As foreign journalists highlight, their biggest frustration is the lack of response from government communicators, so Motlanthe finally said what needed to be said. That is what this conference is all about: acknowledge and respond. That is all that is sometimes required to contain a crisis from going from a local incident to an international crisis. The media need to tell the stories – the perspectives that are generated from those stories are as much up to the response from communicators at the gates of business, government and civil society, as the media distributing those stories.
As CNN’s Kim Norgaard, Africa bureau chief, said on Africa: “Of course we have a responsibility not to tell a distorted story of Africa.

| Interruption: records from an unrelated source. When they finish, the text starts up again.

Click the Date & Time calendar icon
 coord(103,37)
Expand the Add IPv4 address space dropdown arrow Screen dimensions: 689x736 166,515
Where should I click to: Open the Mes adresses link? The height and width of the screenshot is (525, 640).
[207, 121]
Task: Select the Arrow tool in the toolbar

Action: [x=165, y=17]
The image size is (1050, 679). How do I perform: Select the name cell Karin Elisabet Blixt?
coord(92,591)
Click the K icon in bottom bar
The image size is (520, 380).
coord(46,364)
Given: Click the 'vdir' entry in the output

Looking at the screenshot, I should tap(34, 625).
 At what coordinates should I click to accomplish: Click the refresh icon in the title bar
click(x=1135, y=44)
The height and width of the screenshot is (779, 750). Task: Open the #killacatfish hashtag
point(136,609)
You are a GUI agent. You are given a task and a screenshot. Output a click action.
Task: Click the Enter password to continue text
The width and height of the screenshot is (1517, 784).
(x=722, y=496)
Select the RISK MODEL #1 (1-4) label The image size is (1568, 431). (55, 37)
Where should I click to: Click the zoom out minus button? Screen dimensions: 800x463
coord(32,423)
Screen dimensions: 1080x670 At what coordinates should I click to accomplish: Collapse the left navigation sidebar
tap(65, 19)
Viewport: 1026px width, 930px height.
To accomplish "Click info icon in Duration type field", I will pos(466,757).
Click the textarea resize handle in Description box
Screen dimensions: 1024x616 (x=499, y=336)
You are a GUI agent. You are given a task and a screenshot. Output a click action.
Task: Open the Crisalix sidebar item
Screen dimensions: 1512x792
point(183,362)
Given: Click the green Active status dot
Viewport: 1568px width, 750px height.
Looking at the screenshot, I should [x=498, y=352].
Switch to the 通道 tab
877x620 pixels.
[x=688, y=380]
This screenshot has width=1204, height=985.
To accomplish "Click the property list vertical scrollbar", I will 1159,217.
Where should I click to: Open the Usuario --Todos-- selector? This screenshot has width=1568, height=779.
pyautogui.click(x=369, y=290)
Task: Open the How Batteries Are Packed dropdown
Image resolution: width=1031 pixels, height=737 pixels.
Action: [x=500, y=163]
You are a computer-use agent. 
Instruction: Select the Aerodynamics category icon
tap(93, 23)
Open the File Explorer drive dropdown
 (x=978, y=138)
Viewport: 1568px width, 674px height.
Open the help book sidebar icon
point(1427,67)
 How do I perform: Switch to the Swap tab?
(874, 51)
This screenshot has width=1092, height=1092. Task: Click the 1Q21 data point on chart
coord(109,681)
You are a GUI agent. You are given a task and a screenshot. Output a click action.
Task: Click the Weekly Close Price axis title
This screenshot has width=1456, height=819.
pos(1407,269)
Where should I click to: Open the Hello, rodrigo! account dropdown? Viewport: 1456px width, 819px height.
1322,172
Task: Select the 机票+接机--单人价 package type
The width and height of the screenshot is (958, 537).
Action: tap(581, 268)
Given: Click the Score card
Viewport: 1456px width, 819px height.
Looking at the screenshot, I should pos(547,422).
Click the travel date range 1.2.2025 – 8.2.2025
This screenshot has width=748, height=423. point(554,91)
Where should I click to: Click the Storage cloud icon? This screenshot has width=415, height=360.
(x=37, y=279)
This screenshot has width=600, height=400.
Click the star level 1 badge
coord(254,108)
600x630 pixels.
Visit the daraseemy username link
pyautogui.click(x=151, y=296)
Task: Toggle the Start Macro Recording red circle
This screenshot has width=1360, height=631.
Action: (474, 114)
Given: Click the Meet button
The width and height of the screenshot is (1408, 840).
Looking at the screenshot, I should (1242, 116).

We delight in breaking stereotypes.” He had a few suggestions to communicators for getting their message across:
- Look at the current news climate. Like all companies, we don’t have unlimited resources. If the timing is wrong you won’t be able to tell it yet.
- What is the biggest story you are trying to tell and why would anyone sitting in London be interested? What is the relevance? Take a conference on energy renewal – he’s not interested in men in suits sitting around, but the people advantaged by new inventions, processes.
- What media should you target? Newspapers, TV, radio, etc, all have different needs.
- Point for government spokes in particular: BE AVAILABLE!
5. Build relations with key reporters covering your industry. Contact them, email them. Don’t be afraid to pitch them stories. They make take a while to respond, but as Norgaard says, “some of my favourite stories come from people like you (communicators) who have given them to us.”